New House Bill Aims to Lower Exemption Amount

The proposed law would represent a seismic shift for estate planners.

Rep. Jimmy Gomez (D-Calif.) recently introduced legislation, For the 99.8% Act (the Act), aimed at lowering the estate tax exemption amount and increasing the tax rate for some of the wealthiest Americans. The Act is identical to the legislation introduced by Sen.
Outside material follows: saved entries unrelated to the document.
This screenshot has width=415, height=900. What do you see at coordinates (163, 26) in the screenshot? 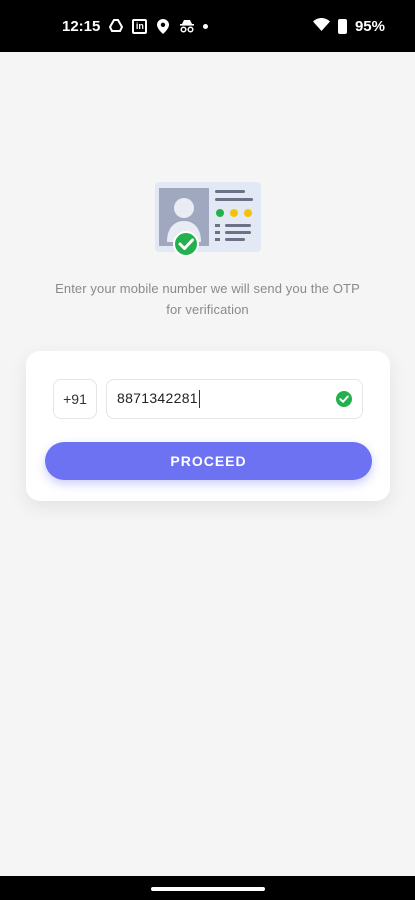
I see `location-icon` at bounding box center [163, 26].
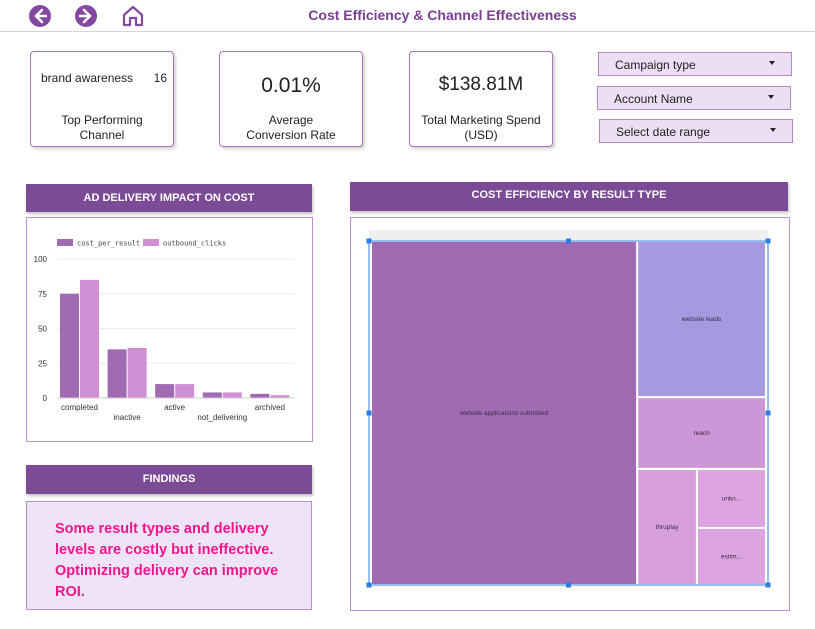 This screenshot has height=629, width=815. I want to click on x-tick-label: not_delivering, so click(222, 418).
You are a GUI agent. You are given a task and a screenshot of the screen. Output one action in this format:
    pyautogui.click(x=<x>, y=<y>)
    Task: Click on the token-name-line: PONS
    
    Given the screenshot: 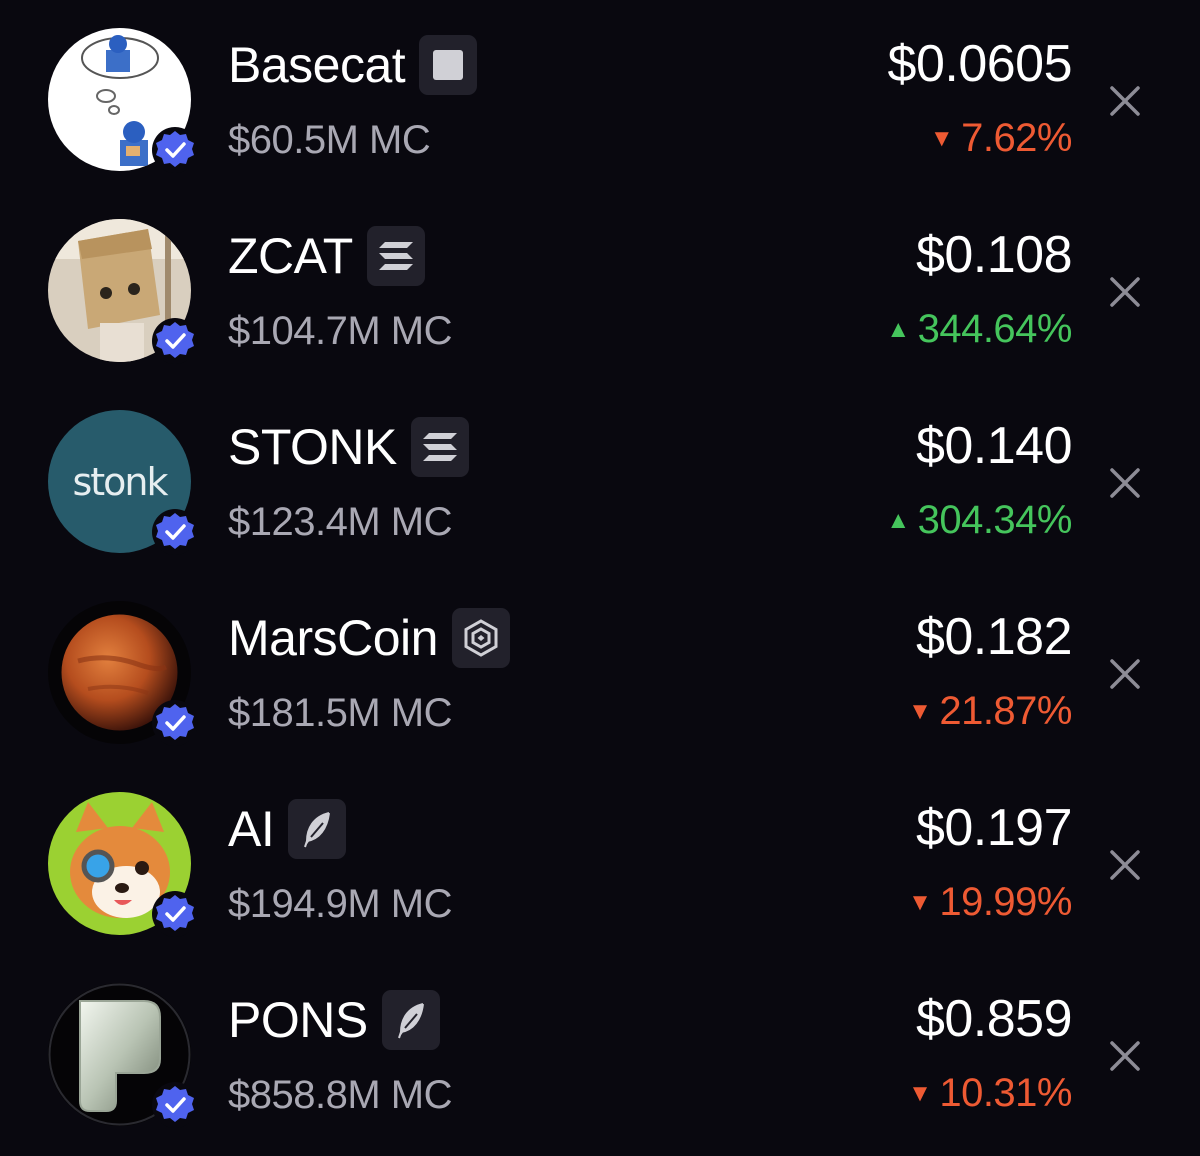 What is the action you would take?
    pyautogui.click(x=334, y=1020)
    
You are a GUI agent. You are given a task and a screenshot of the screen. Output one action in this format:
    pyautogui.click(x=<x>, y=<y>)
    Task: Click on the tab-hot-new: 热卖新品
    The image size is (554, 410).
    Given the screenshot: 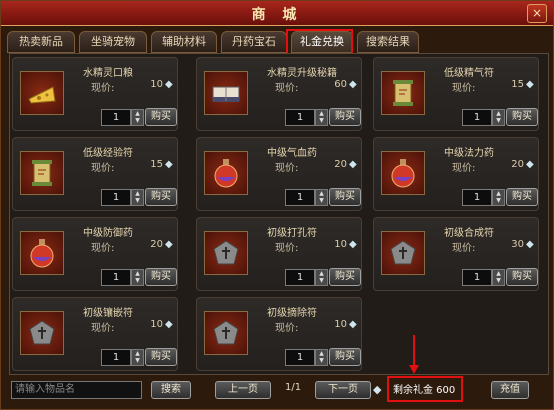 What is the action you would take?
    pyautogui.click(x=41, y=42)
    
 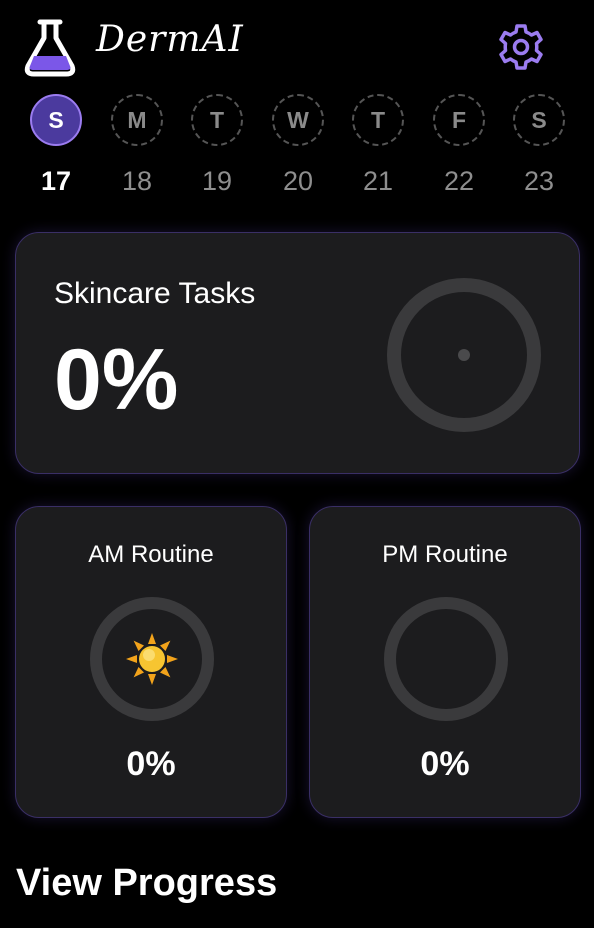 What do you see at coordinates (461, 149) in the screenshot?
I see `day-friday-22: F 22` at bounding box center [461, 149].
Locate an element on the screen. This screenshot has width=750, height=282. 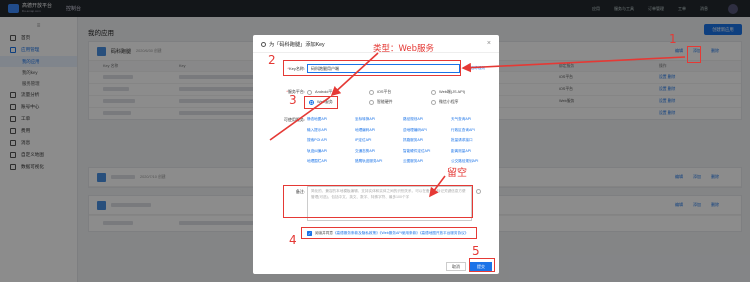
arrow-type-to-web-service is located at coordinates (354, 74).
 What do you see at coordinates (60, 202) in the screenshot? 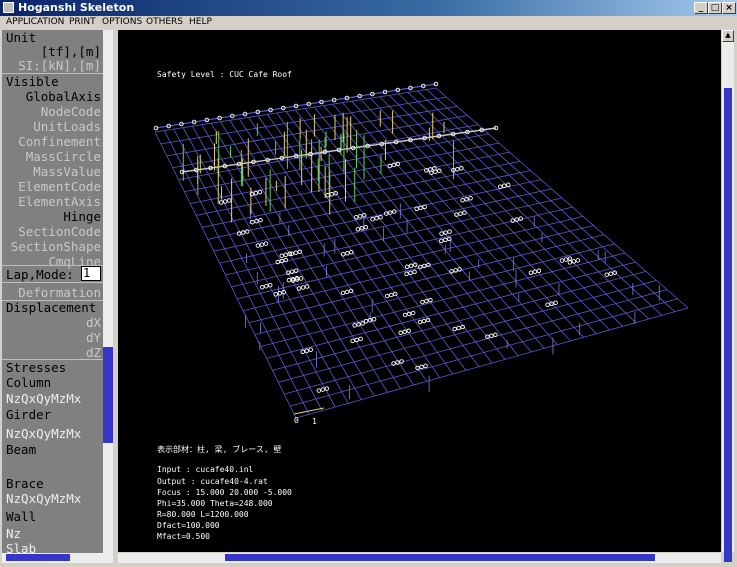
I see `toggle-elementaxis: ElementAxis` at bounding box center [60, 202].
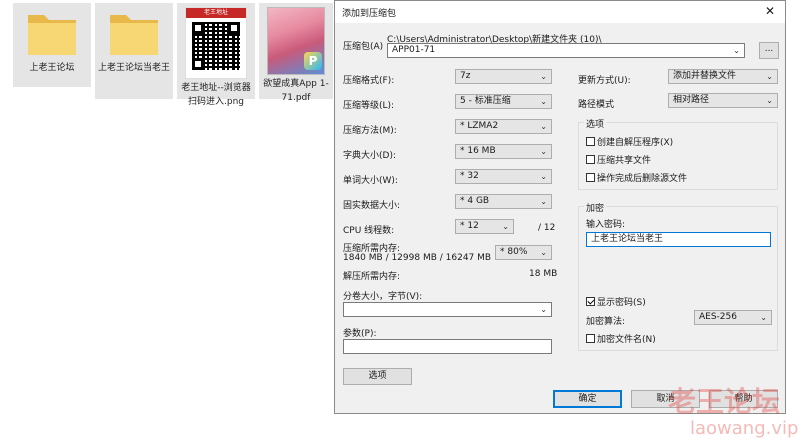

Bernie Sanders (I-Vt.) earlier this year.

Under the Act, estates would be taxed at a progressive rate structure starting at 45% for estates valued between $3.5 million and $10 million, 50% for those estates valued between $10 million and $50 million, and an increased rate of 55% (instead of the current 40%) for estates valued between $50 million and $1 billion, while estates worth over $1 billion would be taxed at the highest rate of 77%. This of course would be a sharp departure from the current law, under which there’s currently an $11.4 million estate and gift tax exemption for individuals.  

The Act would also put an end to various estate-planning strategies, including strengthening the generation-skipping transfer tax by applying it with no exclusion to any trust set up to last more than 50 years.

According to a statement released by Gomez, the Act’s purpose is to “…take a progressive step forward in addressing our country’s rapidly increasing wealth inequality by strengthening the estate tax and ensuring the wealthiest among us pay their fair share.” Not surprisingly, the Act has many Democratic co-sponsors, who are looking to reverse the historical trend of gradually decreasing the tax rate and increasing the estate tax deduction. Many 2020 Democratic presidential candidates have also expressed that they too want to expand the estate tax.

The Act will face strong opposition from Republicans, who’ve tried to do away with the estate tax completely on numerous occasions, most recently during negotiations for the 2017 Tax Cuts and Jobs Act.